De plus, l’insécurité est persistante avec des milices armées qui kidnappent des militants anti-pouvoir ou anti-Iran, malgré la promesse du gouvernement de les désarmer. Plusieurs Européens ont été enlevés cette année. «Nous savons qui sont les responsables et où ils sont, mais on ne peut ni les arrêter ni les dénoncer», affirme un responsable sous couvert d’anonymat. «C’est trop sensible». Forcé de composer avec un Parlement majoritairement pro-Téhéran et une rue qui conspue l’influence iranienne en Irak, «M. Kazimi a un pied chez l’élite et un autre chez les anti-establishment», décrypte M. Mansour, «et ne satisfait pleinement aucun des deux camps». Et poussé par Washington, il ne cesse de menacer les auteurs d’attaques, principalement à la roquette contre des intérêts américains.
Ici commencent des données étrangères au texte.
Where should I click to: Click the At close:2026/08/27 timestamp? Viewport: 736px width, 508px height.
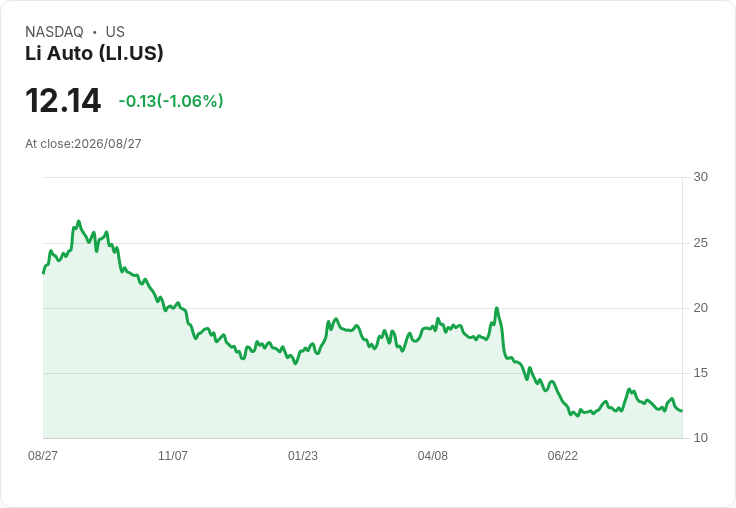click(x=83, y=144)
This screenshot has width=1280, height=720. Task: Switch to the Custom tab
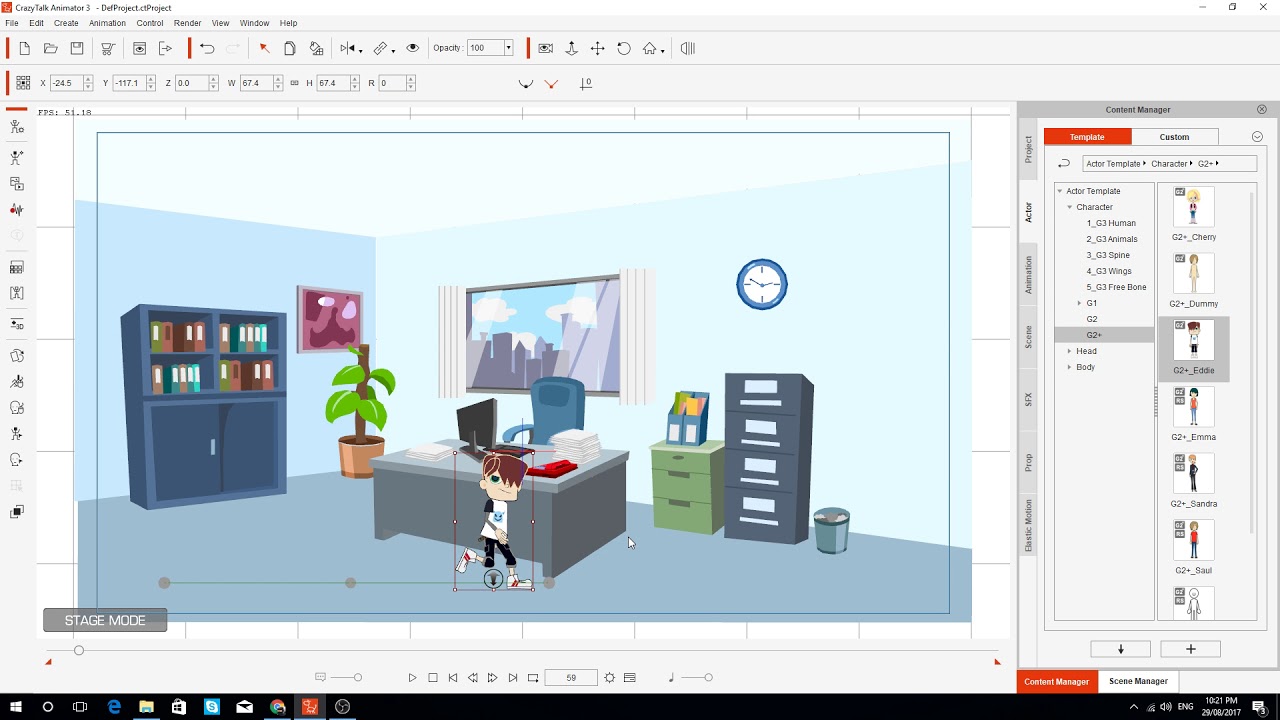[1174, 136]
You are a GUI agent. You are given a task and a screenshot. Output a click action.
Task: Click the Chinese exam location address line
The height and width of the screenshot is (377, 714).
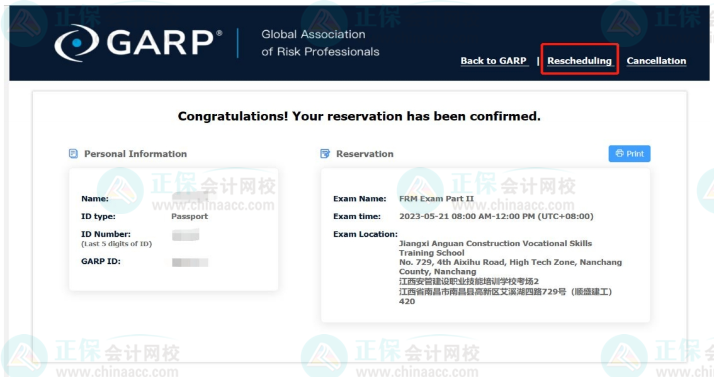tap(505, 291)
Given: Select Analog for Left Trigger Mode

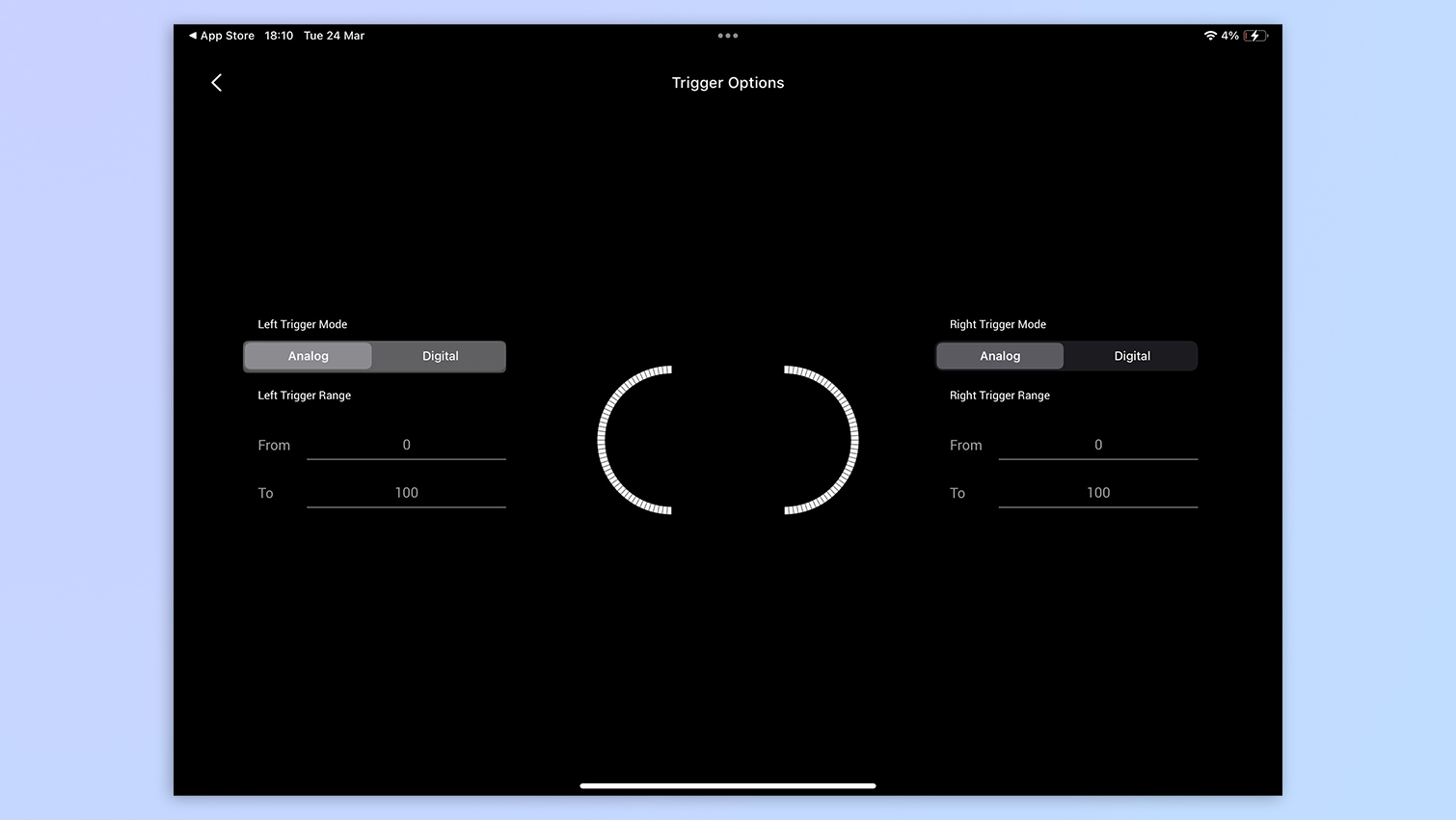Looking at the screenshot, I should 308,355.
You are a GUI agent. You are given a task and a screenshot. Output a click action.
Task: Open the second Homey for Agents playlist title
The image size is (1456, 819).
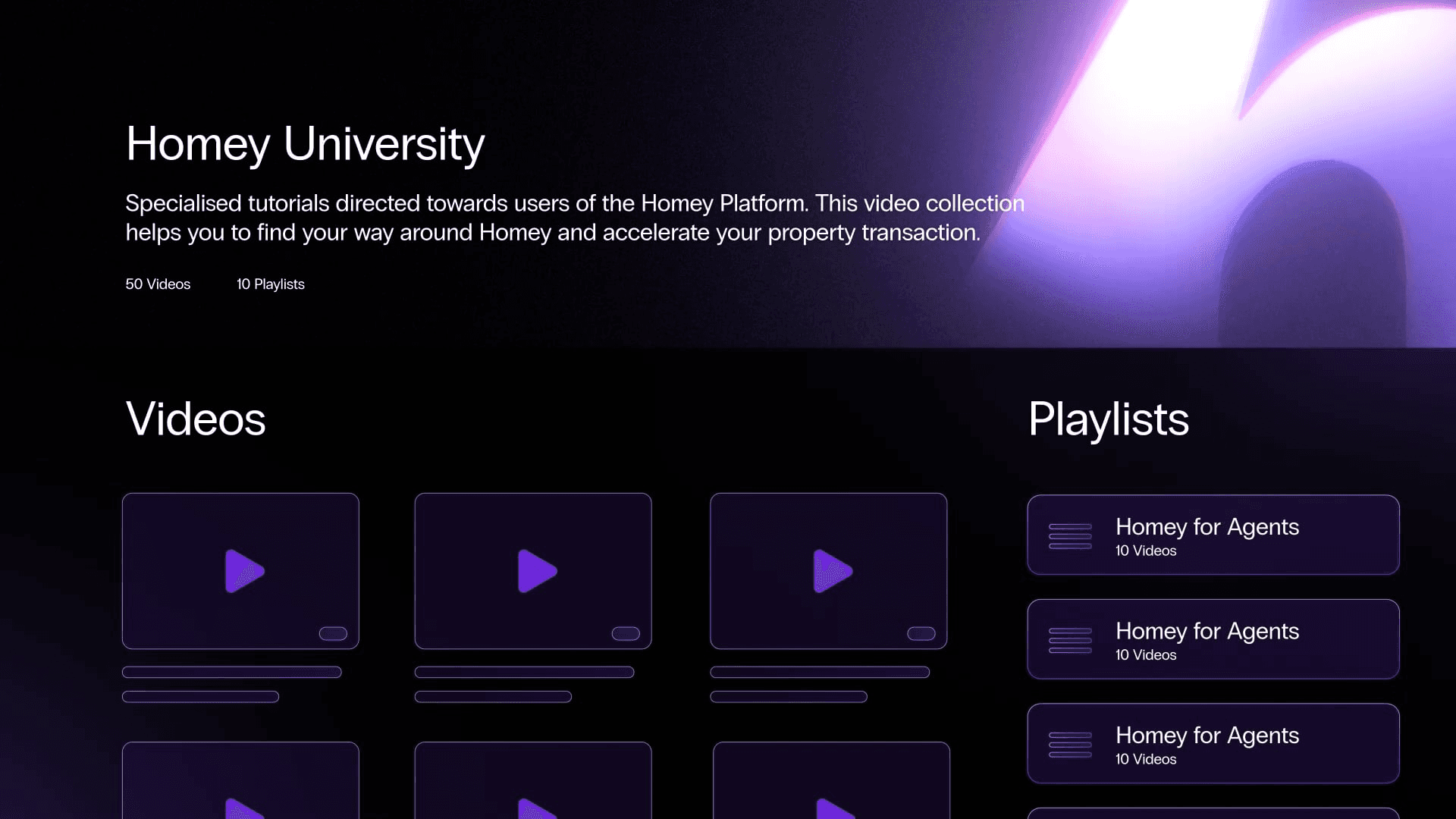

Lundi soir, un de ces projectiles a tué six membres d’une famille vivant non loin de l’aéroport visé. Mais seuls quelques commandants du Hachd al-Chaabi, coalition de paramilitaires pro-Iran intégrés à l’Etat, ont été limogés. En septembre, le gouvernement a promis des pensions aux familles de «martyrs de la révolution». Mais jusqu’ici, pas un centime n’a été versé. M. Kazimi a annoncé ensuite l’érection de statues à Bagdad et Nassiriya, bastions de la contestation. «Je ne me rappelle pas qu’on ait réclamé des statues», se moque Ali, qui avait manifesté à Bagdad. Pour M. Mansour, «le défi irakien ne peut être relevé par un seul homme. Et dans un contexte aussi violent, il peut encore moins l’être par un adepte de la politique des petits pas».